## Task goal
Please copy the records from the line with "Select Sell Customizable Products option" up to and including the last line of the records.

## Stored rows
***

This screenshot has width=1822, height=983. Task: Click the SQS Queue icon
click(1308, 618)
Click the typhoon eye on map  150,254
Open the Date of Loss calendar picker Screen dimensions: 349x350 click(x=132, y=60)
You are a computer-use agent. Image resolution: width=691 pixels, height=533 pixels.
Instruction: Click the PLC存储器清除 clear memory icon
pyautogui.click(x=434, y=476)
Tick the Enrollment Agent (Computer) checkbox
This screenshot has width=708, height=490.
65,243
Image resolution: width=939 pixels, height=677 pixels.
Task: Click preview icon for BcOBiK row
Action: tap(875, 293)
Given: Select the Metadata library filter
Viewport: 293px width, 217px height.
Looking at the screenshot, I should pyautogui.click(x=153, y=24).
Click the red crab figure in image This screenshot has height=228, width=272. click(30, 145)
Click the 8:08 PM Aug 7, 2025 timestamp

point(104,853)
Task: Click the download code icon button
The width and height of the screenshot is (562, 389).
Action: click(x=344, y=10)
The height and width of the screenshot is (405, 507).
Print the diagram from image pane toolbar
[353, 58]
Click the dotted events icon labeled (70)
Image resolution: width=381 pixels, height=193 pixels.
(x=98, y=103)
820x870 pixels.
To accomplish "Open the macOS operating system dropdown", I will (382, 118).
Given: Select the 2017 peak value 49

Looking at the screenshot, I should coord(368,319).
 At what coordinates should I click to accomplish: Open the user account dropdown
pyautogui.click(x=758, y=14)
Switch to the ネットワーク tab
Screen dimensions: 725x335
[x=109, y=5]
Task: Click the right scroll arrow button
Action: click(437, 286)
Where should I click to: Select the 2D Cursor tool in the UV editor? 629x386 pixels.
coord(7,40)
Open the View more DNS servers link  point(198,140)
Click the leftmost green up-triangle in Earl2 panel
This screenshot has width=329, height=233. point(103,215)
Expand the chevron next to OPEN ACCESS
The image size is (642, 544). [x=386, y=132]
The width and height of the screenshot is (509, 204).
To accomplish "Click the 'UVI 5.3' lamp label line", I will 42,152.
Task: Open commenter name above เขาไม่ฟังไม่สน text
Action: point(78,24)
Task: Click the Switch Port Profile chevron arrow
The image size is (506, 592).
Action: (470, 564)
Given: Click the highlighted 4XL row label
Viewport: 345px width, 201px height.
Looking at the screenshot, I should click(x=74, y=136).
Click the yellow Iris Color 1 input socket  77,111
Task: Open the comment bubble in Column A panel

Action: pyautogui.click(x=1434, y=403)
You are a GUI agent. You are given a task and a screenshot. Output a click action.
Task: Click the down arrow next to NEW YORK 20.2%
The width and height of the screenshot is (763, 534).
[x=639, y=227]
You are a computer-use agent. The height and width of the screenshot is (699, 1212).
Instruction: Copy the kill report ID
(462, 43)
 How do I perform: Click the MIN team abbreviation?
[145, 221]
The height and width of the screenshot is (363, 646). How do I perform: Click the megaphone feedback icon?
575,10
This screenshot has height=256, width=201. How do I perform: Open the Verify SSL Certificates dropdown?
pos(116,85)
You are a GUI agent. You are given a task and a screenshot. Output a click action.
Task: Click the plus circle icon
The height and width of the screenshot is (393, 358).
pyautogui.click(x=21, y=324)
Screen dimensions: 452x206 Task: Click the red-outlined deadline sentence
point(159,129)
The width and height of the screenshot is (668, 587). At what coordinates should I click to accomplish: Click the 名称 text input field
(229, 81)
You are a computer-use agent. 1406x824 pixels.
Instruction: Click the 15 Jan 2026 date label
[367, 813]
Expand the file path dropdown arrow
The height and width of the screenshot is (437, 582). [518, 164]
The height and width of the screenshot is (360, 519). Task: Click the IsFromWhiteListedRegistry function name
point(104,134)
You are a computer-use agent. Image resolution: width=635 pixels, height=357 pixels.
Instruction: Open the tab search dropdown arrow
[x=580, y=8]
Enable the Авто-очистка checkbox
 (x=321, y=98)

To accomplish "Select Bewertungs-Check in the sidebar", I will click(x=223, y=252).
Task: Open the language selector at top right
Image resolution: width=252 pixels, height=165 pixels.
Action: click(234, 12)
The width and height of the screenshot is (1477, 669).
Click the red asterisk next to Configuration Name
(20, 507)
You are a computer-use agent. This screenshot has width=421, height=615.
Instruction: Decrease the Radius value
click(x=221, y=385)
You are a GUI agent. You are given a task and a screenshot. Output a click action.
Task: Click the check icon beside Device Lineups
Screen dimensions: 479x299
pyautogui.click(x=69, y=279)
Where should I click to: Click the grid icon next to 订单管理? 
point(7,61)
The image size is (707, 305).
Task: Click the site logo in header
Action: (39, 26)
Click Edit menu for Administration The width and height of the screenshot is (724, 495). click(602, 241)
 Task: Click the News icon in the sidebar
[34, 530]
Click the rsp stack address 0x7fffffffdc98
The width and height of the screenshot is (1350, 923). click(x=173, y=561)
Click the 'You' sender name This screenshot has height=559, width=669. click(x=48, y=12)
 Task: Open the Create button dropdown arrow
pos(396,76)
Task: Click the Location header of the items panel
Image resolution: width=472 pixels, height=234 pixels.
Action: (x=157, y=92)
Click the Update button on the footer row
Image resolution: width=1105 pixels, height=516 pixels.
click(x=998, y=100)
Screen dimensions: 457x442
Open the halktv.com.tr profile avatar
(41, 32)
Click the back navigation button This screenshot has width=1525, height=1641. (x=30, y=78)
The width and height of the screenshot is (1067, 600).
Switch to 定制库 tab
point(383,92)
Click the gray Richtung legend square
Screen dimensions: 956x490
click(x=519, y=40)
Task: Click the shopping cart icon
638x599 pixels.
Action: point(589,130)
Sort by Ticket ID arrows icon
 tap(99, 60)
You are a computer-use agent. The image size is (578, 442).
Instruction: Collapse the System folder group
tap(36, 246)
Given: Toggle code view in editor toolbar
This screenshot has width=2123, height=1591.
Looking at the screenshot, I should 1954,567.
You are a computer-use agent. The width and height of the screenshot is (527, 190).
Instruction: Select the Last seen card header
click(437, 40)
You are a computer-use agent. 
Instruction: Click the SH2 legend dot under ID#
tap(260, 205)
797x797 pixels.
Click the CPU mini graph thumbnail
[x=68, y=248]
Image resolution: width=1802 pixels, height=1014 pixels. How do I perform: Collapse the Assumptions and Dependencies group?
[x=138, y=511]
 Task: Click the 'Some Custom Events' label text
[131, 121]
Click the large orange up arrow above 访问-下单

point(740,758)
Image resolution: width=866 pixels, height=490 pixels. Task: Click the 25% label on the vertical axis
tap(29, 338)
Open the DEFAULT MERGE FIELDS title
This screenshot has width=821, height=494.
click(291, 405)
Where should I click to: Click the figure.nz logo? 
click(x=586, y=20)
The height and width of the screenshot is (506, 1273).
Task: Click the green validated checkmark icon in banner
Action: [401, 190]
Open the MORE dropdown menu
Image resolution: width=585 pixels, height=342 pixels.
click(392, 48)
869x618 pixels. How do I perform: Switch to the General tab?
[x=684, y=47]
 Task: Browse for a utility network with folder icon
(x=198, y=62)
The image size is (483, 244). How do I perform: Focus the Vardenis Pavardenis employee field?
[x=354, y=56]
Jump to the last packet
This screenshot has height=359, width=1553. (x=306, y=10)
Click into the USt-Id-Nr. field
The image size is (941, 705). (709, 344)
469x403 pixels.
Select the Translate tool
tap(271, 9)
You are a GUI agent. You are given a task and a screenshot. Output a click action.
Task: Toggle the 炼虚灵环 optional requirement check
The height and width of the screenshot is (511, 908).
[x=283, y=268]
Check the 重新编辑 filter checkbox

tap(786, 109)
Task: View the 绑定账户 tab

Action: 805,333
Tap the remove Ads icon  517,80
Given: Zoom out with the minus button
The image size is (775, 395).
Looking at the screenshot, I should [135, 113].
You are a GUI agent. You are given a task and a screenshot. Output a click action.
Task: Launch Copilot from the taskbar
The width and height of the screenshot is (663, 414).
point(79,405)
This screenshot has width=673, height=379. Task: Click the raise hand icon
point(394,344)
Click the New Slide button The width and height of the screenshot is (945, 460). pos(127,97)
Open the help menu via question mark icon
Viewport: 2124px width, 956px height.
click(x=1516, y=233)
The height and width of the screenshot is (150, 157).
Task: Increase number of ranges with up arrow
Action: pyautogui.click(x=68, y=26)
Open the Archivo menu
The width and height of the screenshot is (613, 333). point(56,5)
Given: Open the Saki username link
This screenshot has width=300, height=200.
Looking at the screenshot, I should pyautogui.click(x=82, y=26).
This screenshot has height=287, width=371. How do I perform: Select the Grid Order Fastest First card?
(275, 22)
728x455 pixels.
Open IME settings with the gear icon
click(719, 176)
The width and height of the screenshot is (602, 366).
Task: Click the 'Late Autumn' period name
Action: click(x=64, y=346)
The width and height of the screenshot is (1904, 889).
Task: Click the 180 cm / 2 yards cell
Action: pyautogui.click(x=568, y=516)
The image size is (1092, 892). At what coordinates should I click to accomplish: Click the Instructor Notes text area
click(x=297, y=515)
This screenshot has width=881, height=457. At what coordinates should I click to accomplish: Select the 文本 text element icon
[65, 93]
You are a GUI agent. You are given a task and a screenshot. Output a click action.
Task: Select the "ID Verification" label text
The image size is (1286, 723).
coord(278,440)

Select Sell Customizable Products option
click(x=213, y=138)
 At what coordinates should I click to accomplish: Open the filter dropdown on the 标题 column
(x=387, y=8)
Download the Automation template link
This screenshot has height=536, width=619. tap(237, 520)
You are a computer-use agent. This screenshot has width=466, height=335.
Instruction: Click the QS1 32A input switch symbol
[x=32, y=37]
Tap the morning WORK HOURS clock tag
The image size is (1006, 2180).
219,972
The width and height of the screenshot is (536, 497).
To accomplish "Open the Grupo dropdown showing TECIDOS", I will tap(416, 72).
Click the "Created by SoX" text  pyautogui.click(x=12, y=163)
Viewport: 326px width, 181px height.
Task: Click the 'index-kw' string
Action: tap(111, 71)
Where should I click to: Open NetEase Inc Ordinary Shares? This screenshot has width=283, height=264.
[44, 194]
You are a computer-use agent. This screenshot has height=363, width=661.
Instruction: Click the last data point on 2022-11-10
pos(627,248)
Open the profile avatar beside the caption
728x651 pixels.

***

## Answer below
Select Sell Customizable Products option
click(x=213, y=138)
 At what coordinates should I click to accomplish: Open the filter dropdown on the 标题 column
(x=387, y=8)
Download the Automation template link
This screenshot has height=536, width=619. tap(237, 520)
You are a computer-use agent. This screenshot has width=466, height=335.
Instruction: Click the QS1 32A input switch symbol
[x=32, y=37]
Tap the morning WORK HOURS clock tag
The image size is (1006, 2180).
219,972
The width and height of the screenshot is (536, 497).
To accomplish "Open the Grupo dropdown showing TECIDOS", I will tap(416, 72).
Click the "Created by SoX" text  pyautogui.click(x=12, y=163)
Viewport: 326px width, 181px height.
Task: Click the 'index-kw' string
Action: tap(111, 71)
Where should I click to: Open NetEase Inc Ordinary Shares? This screenshot has width=283, height=264.
[44, 194]
You are a computer-use agent. This screenshot has height=363, width=661.
Instruction: Click the last data point on 2022-11-10
pos(627,248)
Open the profile avatar beside the caption
728x651 pixels.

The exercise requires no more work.